### WHAT THIS TASK INVOLVES
Please state the number of lines in the entries below where the word "computer" appears. Include nothing else.

### EXTRACTED RECORDS

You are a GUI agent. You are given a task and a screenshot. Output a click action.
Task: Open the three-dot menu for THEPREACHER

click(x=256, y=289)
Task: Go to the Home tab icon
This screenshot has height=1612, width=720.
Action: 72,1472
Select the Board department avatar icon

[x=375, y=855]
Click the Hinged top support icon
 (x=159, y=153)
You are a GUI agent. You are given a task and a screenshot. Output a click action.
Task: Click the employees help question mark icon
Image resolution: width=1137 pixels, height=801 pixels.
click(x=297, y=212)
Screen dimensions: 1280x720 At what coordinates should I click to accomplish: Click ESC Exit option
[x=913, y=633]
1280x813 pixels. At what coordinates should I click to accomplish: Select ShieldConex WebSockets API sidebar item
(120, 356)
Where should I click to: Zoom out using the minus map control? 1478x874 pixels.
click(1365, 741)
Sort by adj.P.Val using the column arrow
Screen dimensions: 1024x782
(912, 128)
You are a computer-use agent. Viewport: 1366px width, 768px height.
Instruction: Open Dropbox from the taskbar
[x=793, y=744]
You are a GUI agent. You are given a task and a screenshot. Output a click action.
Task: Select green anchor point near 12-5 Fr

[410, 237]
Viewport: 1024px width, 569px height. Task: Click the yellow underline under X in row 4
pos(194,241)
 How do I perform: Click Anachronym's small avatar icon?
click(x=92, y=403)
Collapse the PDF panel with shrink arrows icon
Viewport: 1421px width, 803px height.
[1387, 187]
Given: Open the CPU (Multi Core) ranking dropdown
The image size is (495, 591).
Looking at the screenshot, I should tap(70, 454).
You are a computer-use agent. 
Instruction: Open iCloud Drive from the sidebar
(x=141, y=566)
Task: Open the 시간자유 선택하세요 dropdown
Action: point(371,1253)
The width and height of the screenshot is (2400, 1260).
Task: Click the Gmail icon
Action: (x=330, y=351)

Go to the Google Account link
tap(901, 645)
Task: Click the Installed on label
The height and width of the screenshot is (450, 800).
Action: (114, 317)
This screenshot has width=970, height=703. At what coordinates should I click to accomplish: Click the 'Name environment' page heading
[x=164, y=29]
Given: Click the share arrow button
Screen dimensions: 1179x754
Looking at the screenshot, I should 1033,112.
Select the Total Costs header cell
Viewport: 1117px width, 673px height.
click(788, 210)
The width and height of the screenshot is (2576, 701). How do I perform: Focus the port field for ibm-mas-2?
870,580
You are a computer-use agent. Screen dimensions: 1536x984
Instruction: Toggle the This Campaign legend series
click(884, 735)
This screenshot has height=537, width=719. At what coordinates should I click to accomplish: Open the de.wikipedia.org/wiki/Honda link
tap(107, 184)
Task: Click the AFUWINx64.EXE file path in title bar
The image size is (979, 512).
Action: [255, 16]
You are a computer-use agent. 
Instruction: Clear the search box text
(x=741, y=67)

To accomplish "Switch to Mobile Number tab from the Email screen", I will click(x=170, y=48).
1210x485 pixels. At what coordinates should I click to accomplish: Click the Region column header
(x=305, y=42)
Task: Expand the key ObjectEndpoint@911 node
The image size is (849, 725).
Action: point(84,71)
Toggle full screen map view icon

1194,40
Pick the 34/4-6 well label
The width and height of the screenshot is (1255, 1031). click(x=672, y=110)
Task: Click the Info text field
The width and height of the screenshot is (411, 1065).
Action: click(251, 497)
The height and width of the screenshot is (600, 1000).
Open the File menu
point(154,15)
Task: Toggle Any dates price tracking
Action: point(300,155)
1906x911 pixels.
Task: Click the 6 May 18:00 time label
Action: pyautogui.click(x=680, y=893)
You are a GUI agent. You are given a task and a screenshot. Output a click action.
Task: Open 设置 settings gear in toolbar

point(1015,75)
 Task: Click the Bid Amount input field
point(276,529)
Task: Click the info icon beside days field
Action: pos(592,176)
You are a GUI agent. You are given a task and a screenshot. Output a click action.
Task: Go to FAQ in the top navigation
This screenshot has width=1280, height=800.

### PROBLEM SOLUTION
4